Was in Deutschland unter den Begriff «Meinungsfreiheit» fällt und was sanktioniert wird, bleibt ein Glücksspiel. Das neueste Beispiel: Die Posse um ein Buch, das sich kritisch auseinandersetzt mit dem deutschen Verfassungsschutz.
Der Autor Martin Wagener kam nach Veröffentlichung unter die Räder. Er wurde als Professor an der Hochschule des Bundes freigestellt und kassiert seit bald vier Jahren sein Gehalt, darf aber nicht arbeiten. Sein Buch «Kulturkampf um das Volk» kam auf den Index.
Ausserdem verlangte der Börsenverein des deutschen Buchhandels, der Fördermittel für das Buch ausbezahlt hatte, vor Gericht sein Geld zurück. Begründung: Das Werk sei verfassungsfeindlich.
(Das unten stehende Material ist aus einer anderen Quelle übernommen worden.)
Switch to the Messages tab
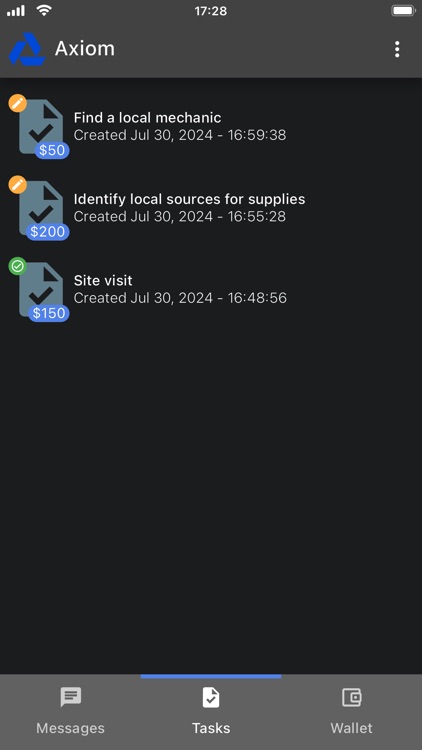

Dabei berief sich der Börsenverein auf eine Einstufung des Verfassungsschutzes. Der hatte nämlich das Buch, das sich kritisch mit ihm befasst, gleich selbst geprüft. Wenig verwunderlich, dass er zu einem negativen Urteil kam.
Der Versuch, die Fördermittel zurückzuerhalten, ist nun aber vor dem Landgericht Frankfurt gescheitert. Dieses urteilte, Wageners Buch sei zwar «verfassungskritisch», zudem auch «reaktionär» und «in grossen Teilen auch rechtsnational», aber eben nicht verfassungsfeindlich.
Was steht so Ungeheuerliches in «Kulturkampf um das Volk»? Zum Beispiel, dass sich die Politik von Ex-Kanzlerin Angela Merkel «in der Migrationsfrage als schwere Hypothek für die Zukunft erweisen» werde. Und dass sich der Verfassungsschutz für politische Zwecke instrumentalisieren lasse.
Ironisch genug, dass der Verfassungsschutz solche Aussagen als verfassungsfeindlich einstufte – und damit gleich selbst den Beleg lieferte, dass er in der Tat Politik macht, indem er kritische Bücher verbannen will.